* [Records for the exercise]

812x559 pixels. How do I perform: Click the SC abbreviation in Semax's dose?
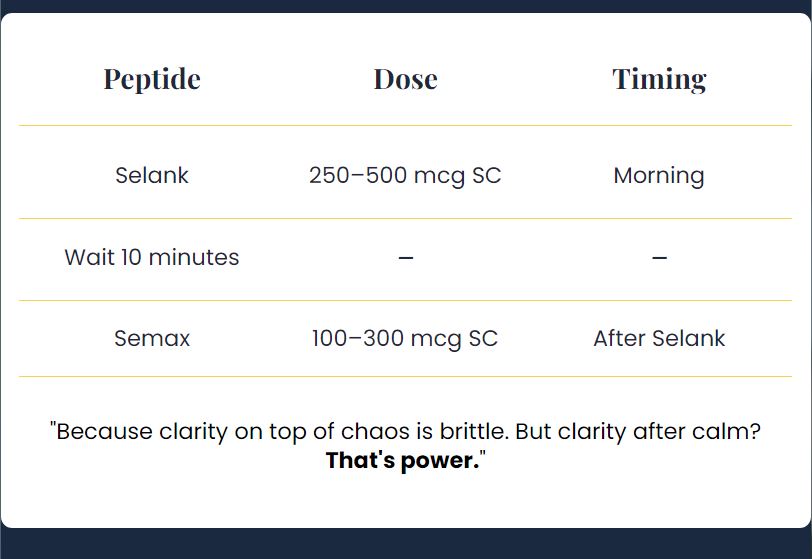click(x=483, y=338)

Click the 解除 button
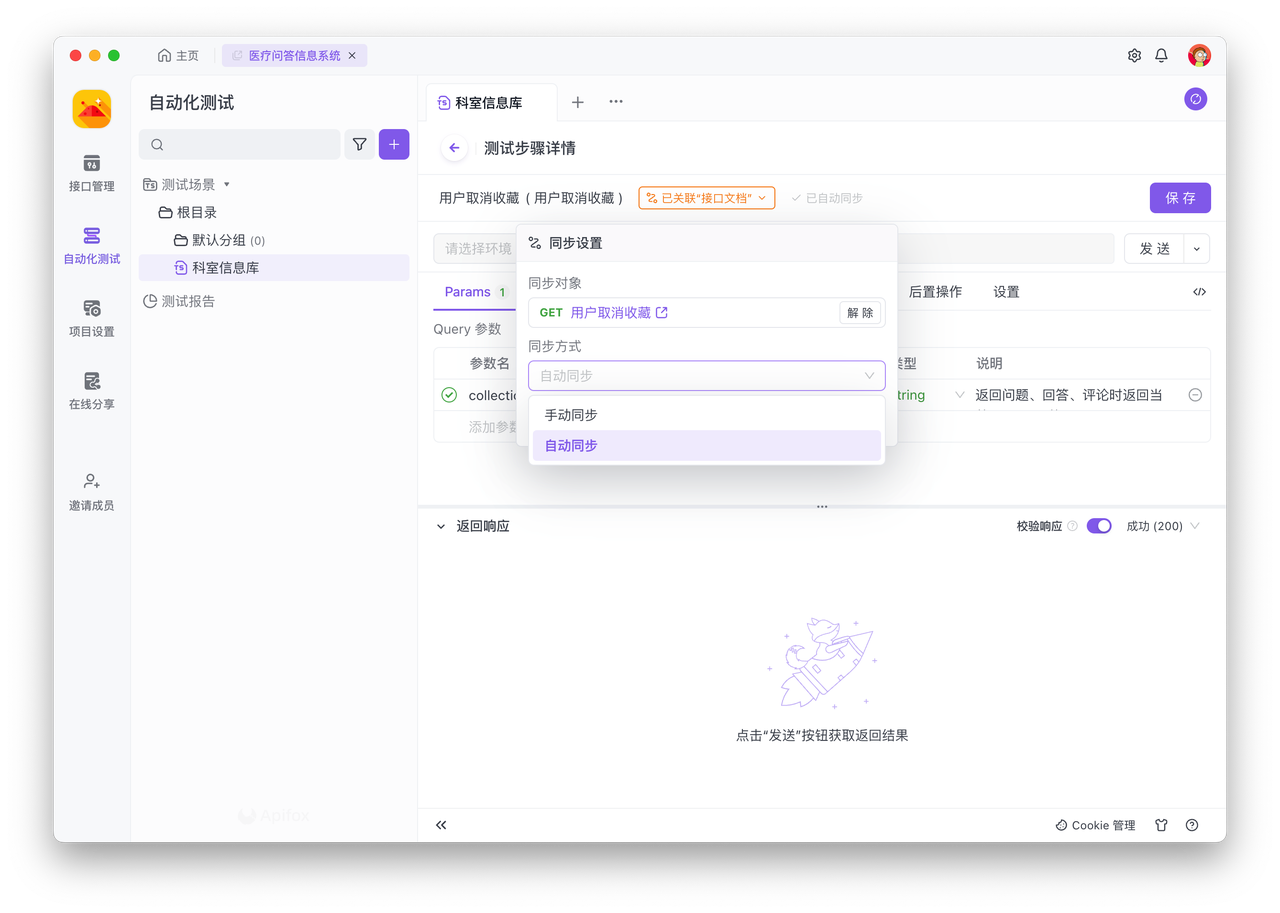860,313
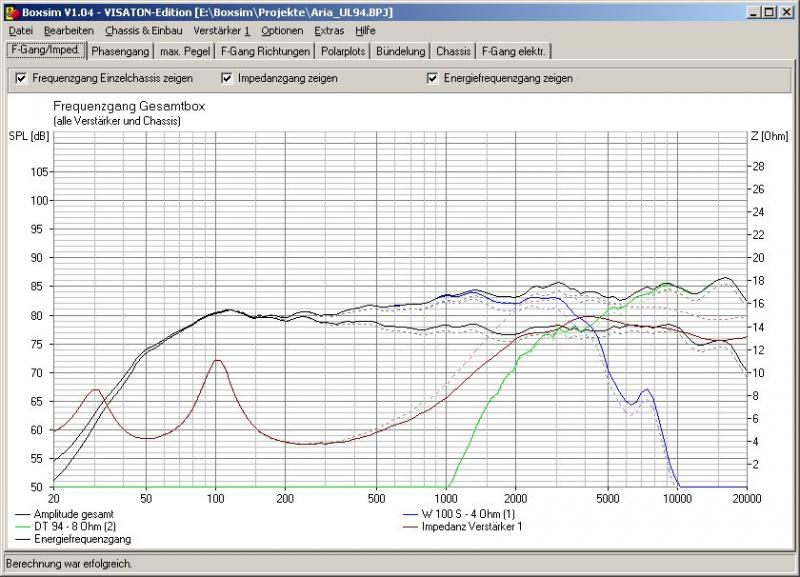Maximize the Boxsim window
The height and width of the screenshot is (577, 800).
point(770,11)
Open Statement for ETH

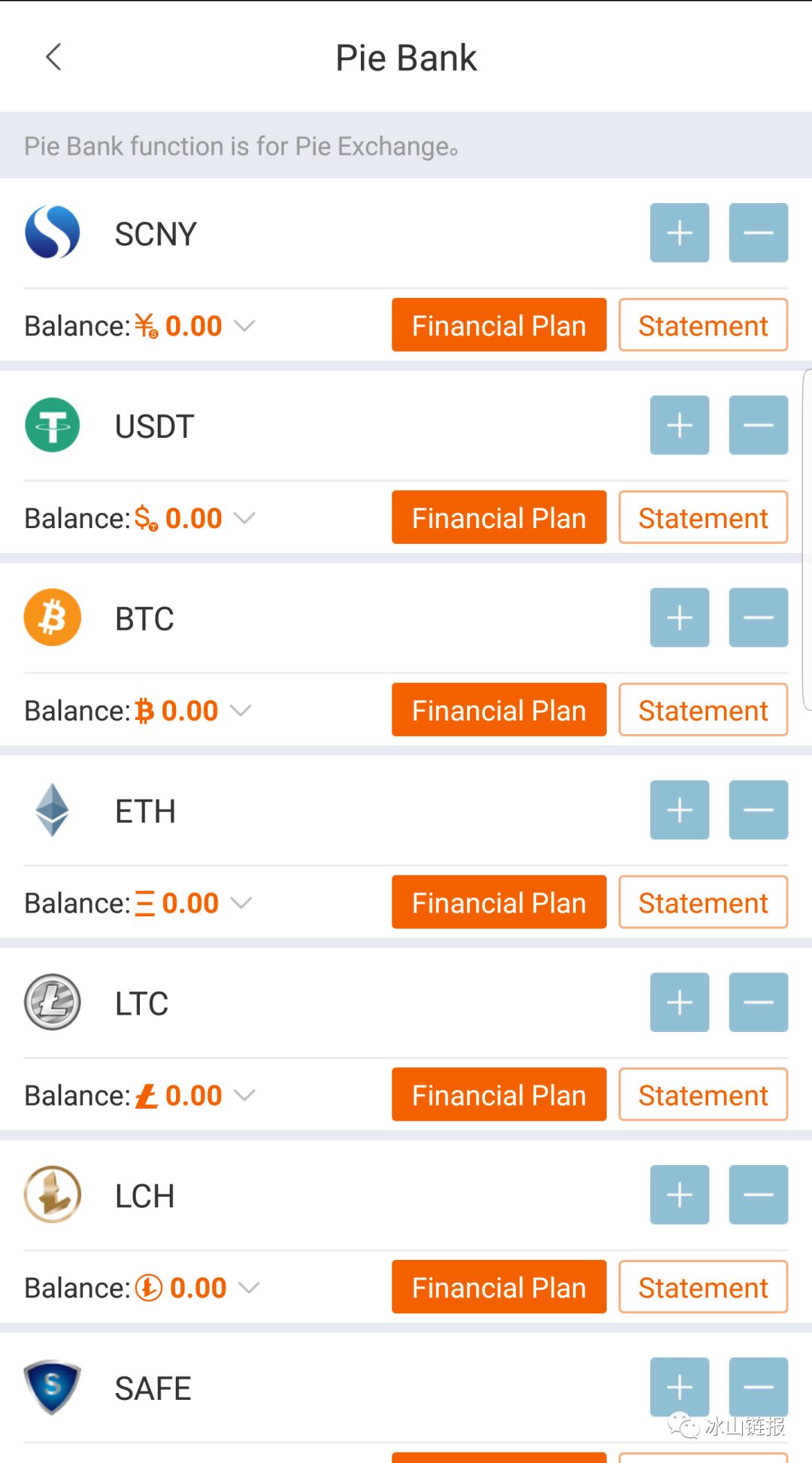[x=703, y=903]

* [Required action]
Copy all the entries above exactly as they stand, except for the pictures.

* [Reply]
812x559 pixels. How do I perform: Click the SC abbreviation in Semax's dose?
click(x=483, y=338)

Click the 解除 button
860,313
Maximize the Boxsim window
The height and width of the screenshot is (577, 800).
point(770,11)
Open Statement for ETH

[x=703, y=903]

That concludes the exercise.